This is the first time I’ve onboarded somewhere with modern LLMs already on tap. The experience has been better.
I joined Buffer, an async-first remote company that builds tools for creators and businesses to manage their social media. The team’s been great at providing context and guidance, but some things in engineering you only learn by doing. AI tools have made starting that part easier than I expected, especially for building context.
These tools have been most useful for research. When I run into an unfamiliar pattern or an architecture decision, I ask questions until I understand why the code is the way it is. I still apply my own judgment on what to do next. AI just gets me to that point faster.
The GitHub CLI and the Linear and Notion agents have been useful here. Instead of spending hours hunting through repos and docs, I get pointed in roughly the right direction quickly, then dig in myself.
It extends past the codebase too. When I need to understand how we handle things internally, retrieval, storage, validation, that sort of thing, I point an agent at our docs and have it research how it actually works. Then I can propose something that fits our existing patterns instead of guessing.

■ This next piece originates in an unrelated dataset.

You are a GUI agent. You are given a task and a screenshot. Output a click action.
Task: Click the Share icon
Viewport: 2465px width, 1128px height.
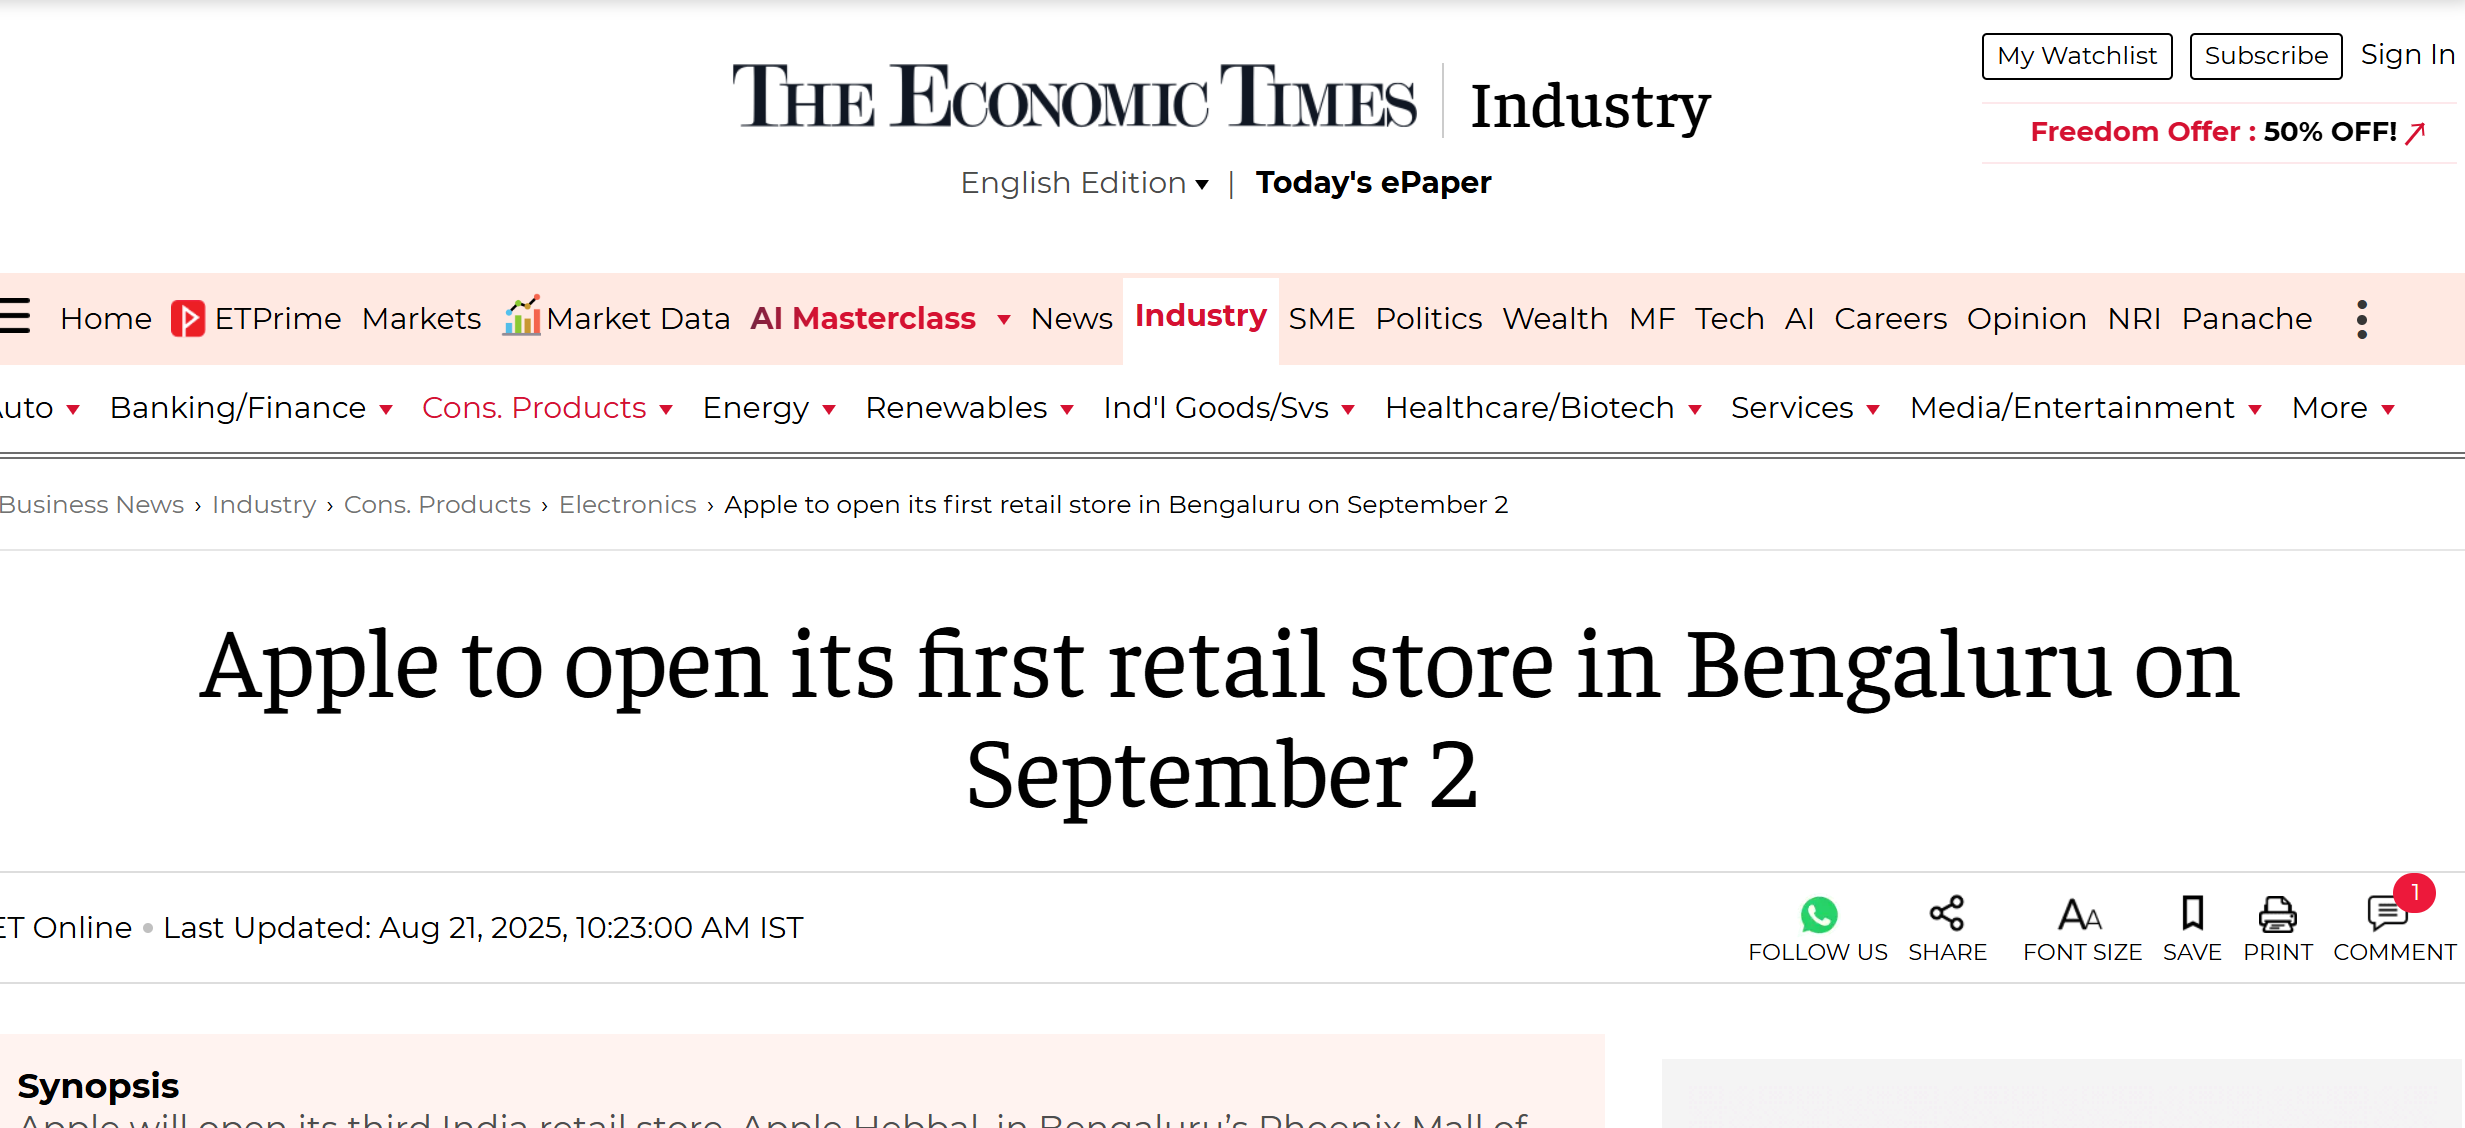pyautogui.click(x=1947, y=914)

Local setup issues are still a thing, of course. AI has been good at parsing cryptic error messages and suggesting fixes. I don’t have to wait on someone to be around. In an async environment, immediate help isn’t always there.
Plan mode has been useful too. Before committing to a solution, I explore a few approaches and weigh the tradeoffs. I evaluate what the model suggests with whatever engineering experience I’ve built up, and decide from there.
It’s tempting to work in a silo when you can unblock yourself more easily. But that misses the point. I still reach out, ask questions, and pair on the harder problems. I just have better context and sharper questions.
Past onboardings took longer. This one’s been faster.